TYRONE - The Northern Blair County Recreation Center is now better equipped to respond to a medical emergency with a recent donation of a new Philips Heartstart Automated External Defibrillator from Tyrone Hospital. "We learned that the recreation center was interested in acquiring an AED," said Lannette Johnston, director of outreach programs at the hospital. "Tyrone Hospital wanted to help and be of service to the community in this way. We know how important it is to act fast in the event of an emergency."

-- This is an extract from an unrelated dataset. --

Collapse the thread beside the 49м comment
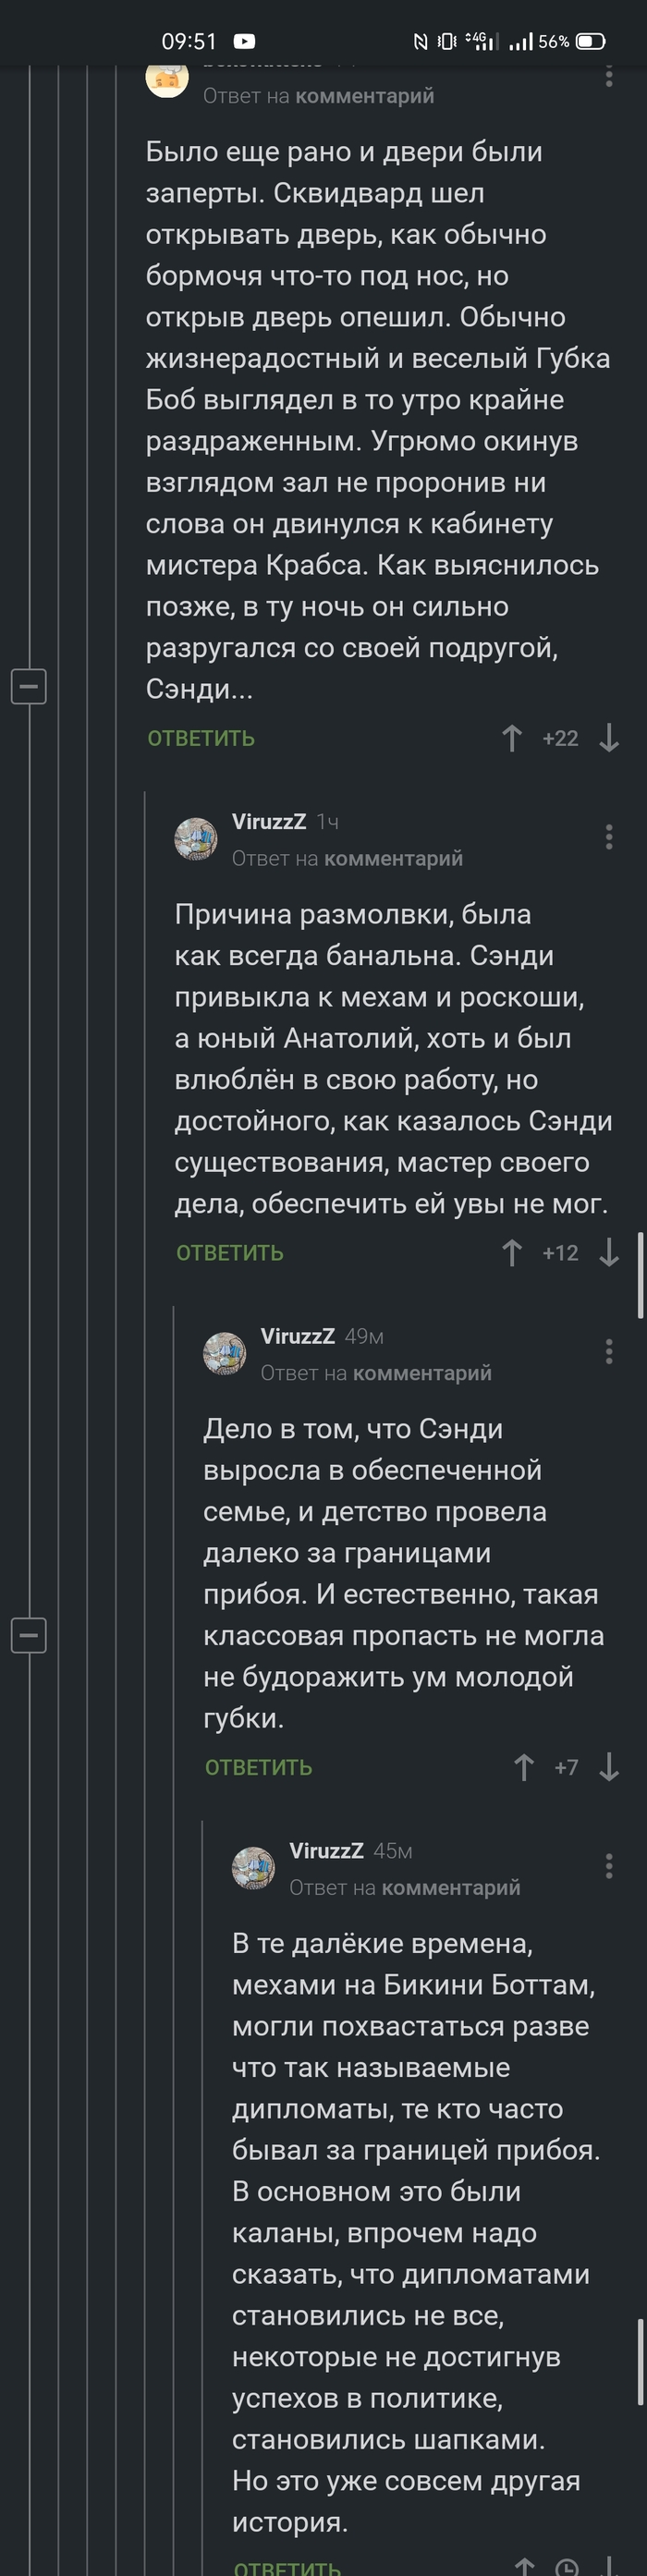The image size is (647, 2576). (28, 1636)
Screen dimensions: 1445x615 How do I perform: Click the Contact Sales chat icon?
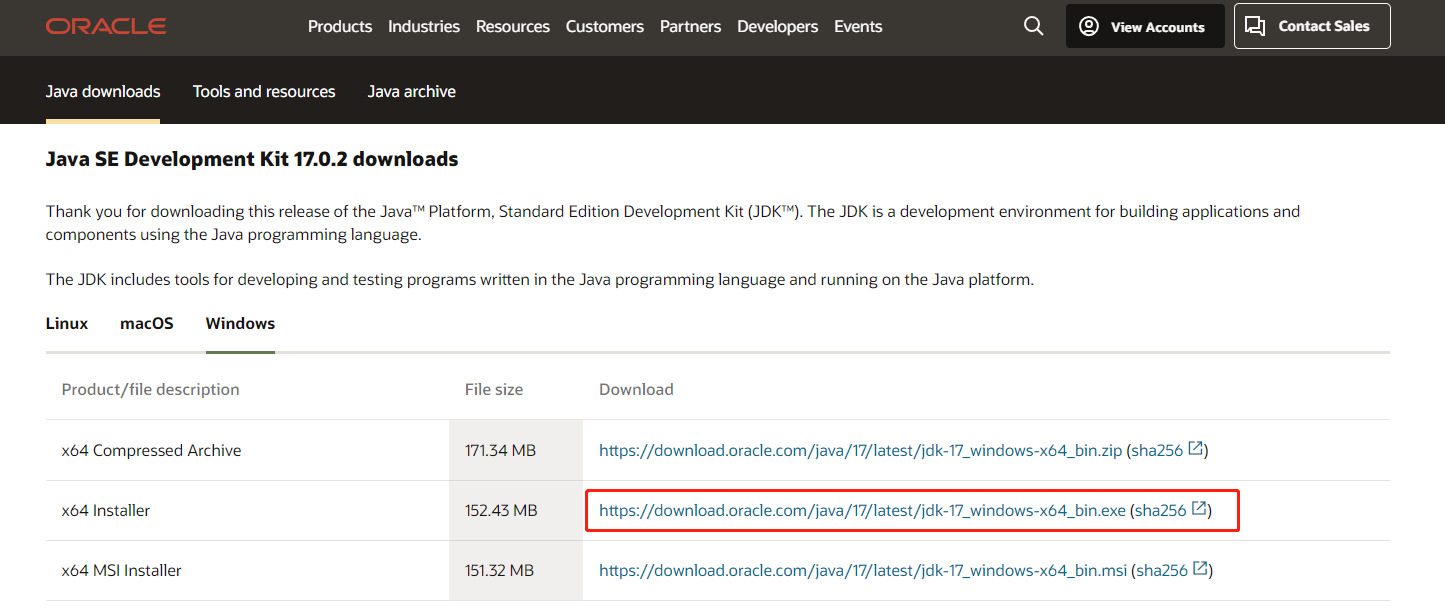1256,26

An AED is a portable defibrillator device that can be used by nonmedical personnel to help revive a person who goes into sudden cardiac arrest. According to the National Heart Lung and Blood Institute of the National Institutes of Health, most people who have sudden heart arrest can die from it-often within minutes unless the heart is revived quickly. Therefore, rapid treatment with an AED can be lifesaving. The AED donated to the center by the hospital can be used for infants, children or adults.
Bruce Makin, executive director of the center, said the AED is important to have at any facility but especially a recreation center, a facility where community members of all ages gather for fitness and sport activities. "The board of directors and staff are extremely grateful for the AED donation,"?he said. While we hope we will never need to use the AED, it is assuring to know we have this life saving resource for any on-site emergency situation that may develop."

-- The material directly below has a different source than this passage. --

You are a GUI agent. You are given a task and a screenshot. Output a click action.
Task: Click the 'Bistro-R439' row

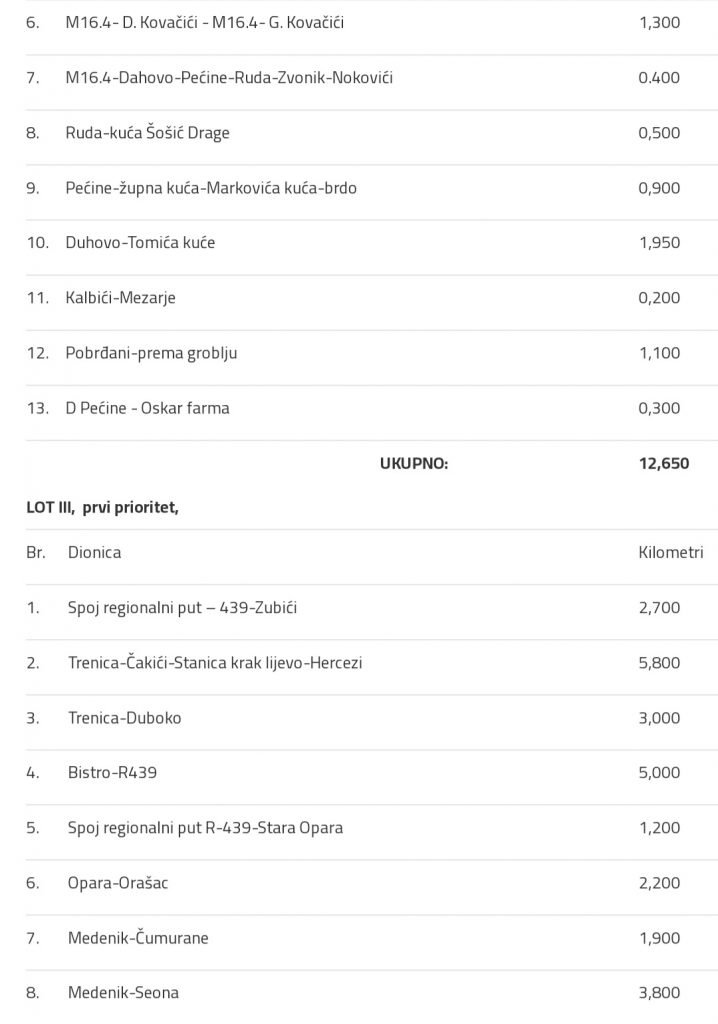tap(112, 772)
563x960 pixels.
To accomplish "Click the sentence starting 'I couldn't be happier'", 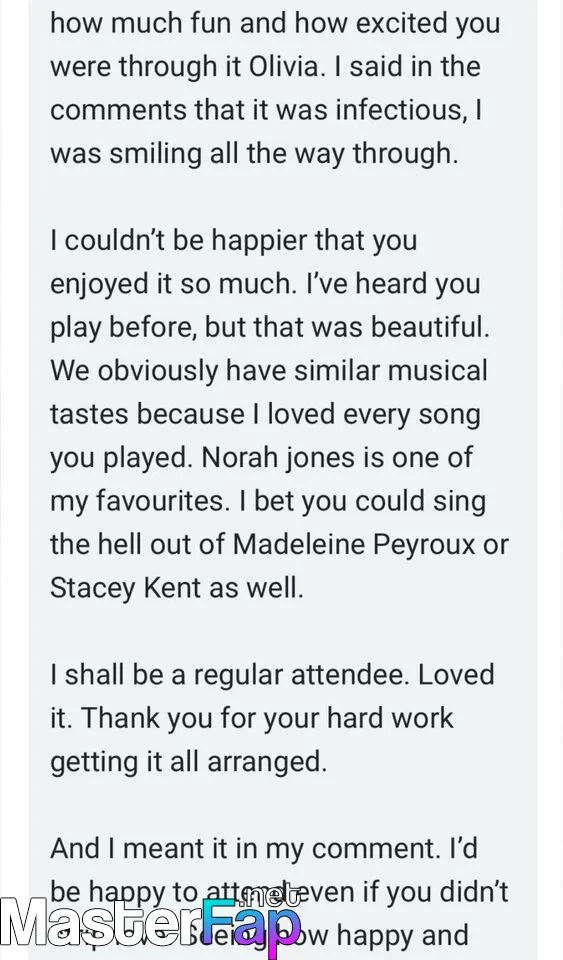I will tap(233, 241).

Shown at the Northern Blair Recreation Center with the new automated electronic defibrillator donated by Tyrone Hospital are (from left): Lannette Johnston, director of outreach programs at the hospital; Bruce Makin, executive director of the center; and Donna Bell, front desk attendant at center.

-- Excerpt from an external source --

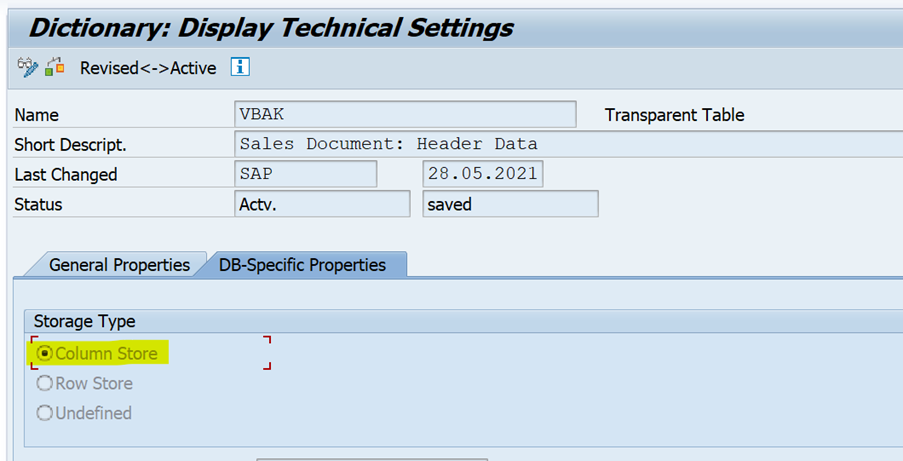Open the blue information icon
This screenshot has width=903, height=461.
tap(239, 68)
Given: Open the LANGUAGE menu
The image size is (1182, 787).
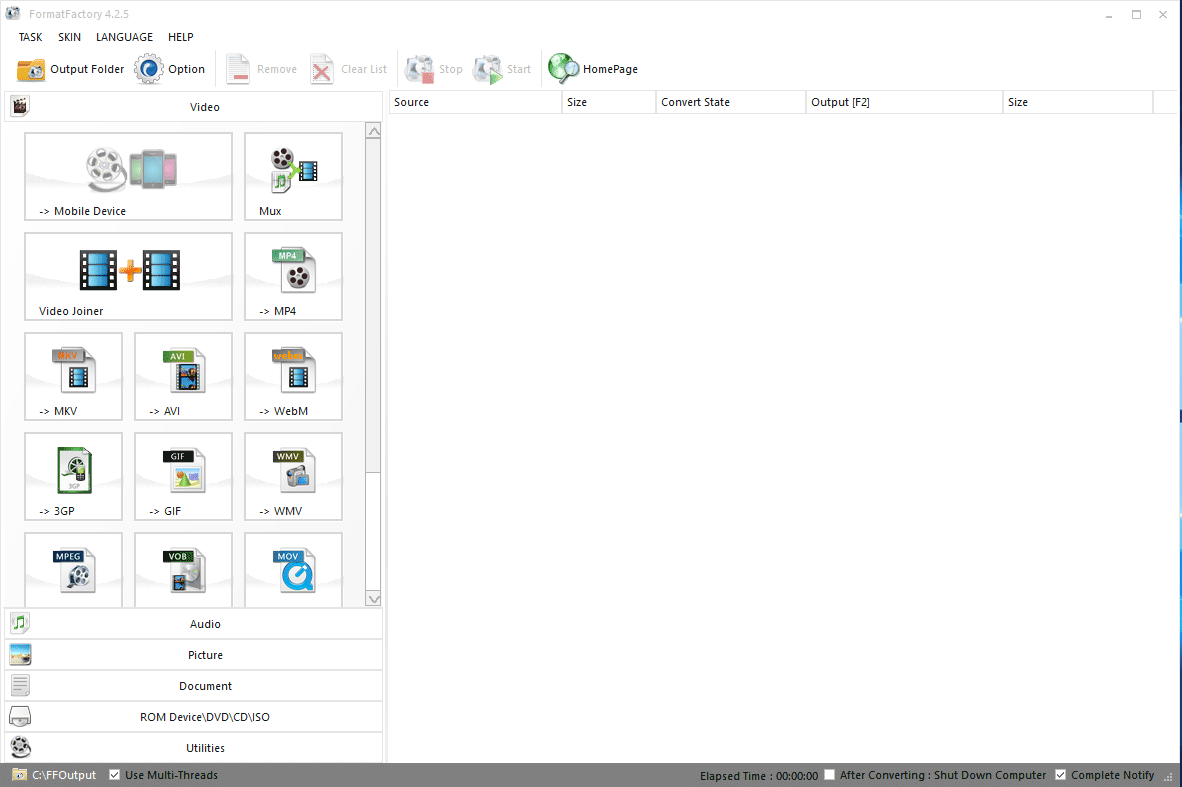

AEDs are most likely to be found in first-response vehicles such as ambulances, law enforcement and fire emergency trucks. They are also recommended for public areas where large groups of people gather, including airplanes, sports arenas, schools and shopping centers. Auditory and visual prompts walk AED users through every step of the process. The device has a built-in computer that checks a victim's heart rhythm through adhesive electrodes placed on the chest. The computer calculates whether defibrillation is needed.
If needed, the device delivers an electric shock through the chest to the heart to revive the victim. "It works in the same manner as the defibrillation equipment used in hospitals," Johnston said.
AEDs are considered an important part of emergency response programs that include rapid use of 911 and prompt delivery of CPR. According to information from the American Heart Association, all three of these steps are vital to improving survival from cardiac arrest.
Makin said staff at the center are CPR-certified. Tyrone Hospital will also provide training so all staff will be AED-certified. Johnston said the AED was acquired with the assistance of Tracy Reagan from Centre LifeLink EMS of State College. Centre LifeLink EMS will help maintain the device.